それより真摯で、とりわけさらに有用なのは、人間がこれほど全面的に、何をされようとそれが犯罪として現れることがないほど自らの権利や特権を奪われるということが、どのような法的手続きおよび政治的装置によって可能になったのか、
これを注意深く探求することであろう。

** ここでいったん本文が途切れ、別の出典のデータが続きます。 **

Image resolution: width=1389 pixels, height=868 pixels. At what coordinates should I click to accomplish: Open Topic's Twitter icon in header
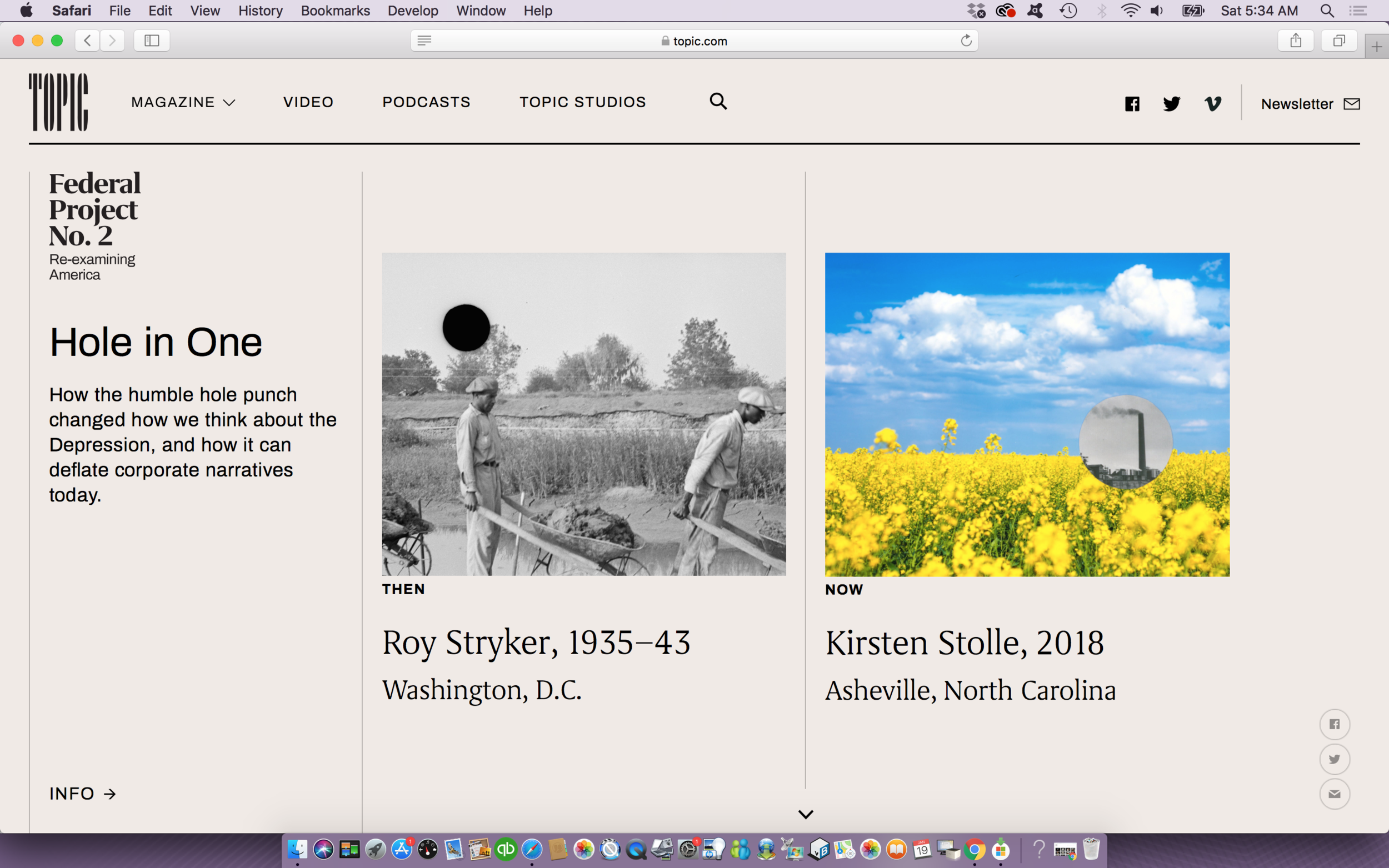pyautogui.click(x=1171, y=104)
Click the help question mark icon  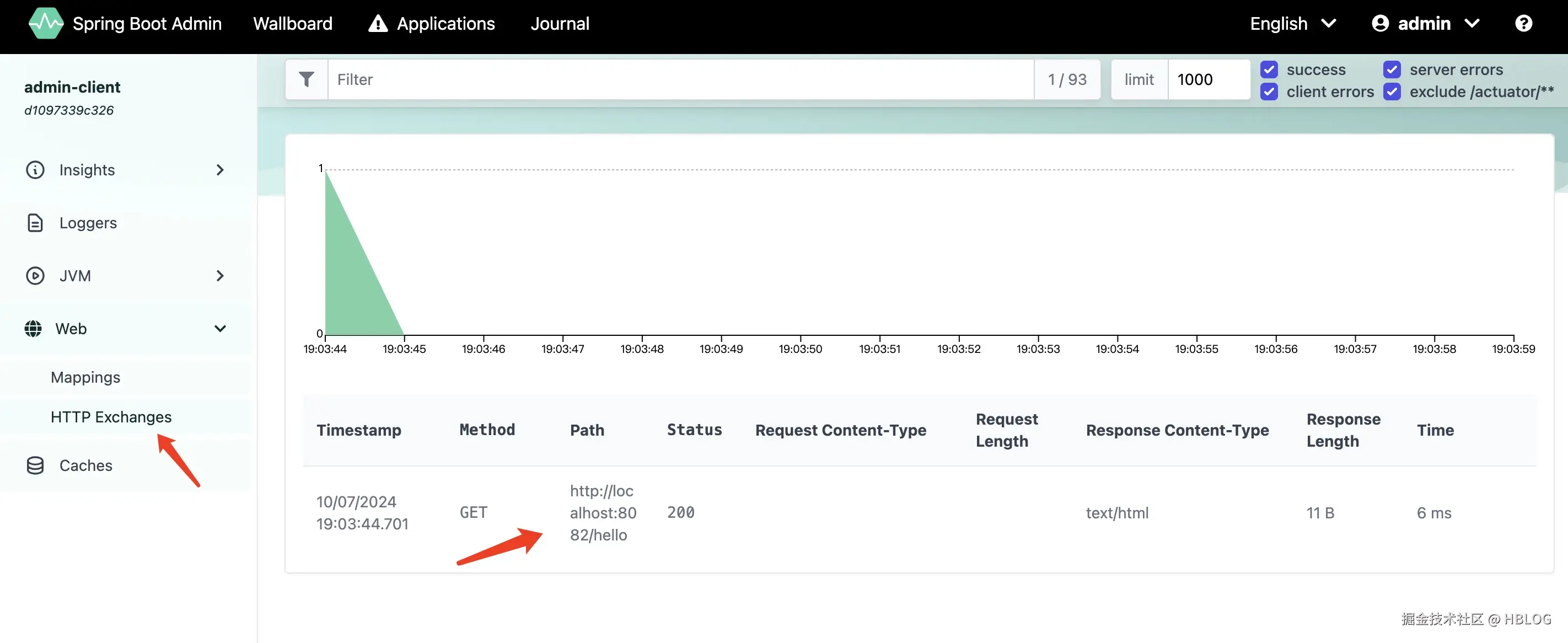pyautogui.click(x=1523, y=23)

」
と。
この本で言われる「剥き出しの生」に震えました…
ハンナ・アーレントの全体主義のことも何度も出てくるので、やっぱり読んでみよう。
(編)
 

 

2 Responses to 【必見】『ハンナ・アーレント』

  1. エゾ三毛猫 より:

    「ハンナ・アーレント」を見たあと、
    関連書籍をとりあえず読みあさり
    ひたすら空白を埋めていくことを
    しています。
    映画を見ただけでは埋まらない
    事象をどこまで見いだせるのか
    真実の扉は誰にでも開いていて
    ひたすら最終目的地が見えず。
    寒い日が続きますが、くれぐれも
    ご自愛の程を。
    猫、元気ですか?ウチのはもう
    ストーブの前で、ゴロンゴロロン
    ひっくり返ってます。

  2. (編) より:

    お久しぶりです!関連書籍で「これも読んでおいた方がいいよ」ってものありましたら、お時間のあるときにチラチラッと書いて頂けるとうれしいです!
    猫コメントを見て、この2つ後のブログ最後に、猫写真のっけてみました(笑
    ストーブの前は、我が家の猫もつきっきりです。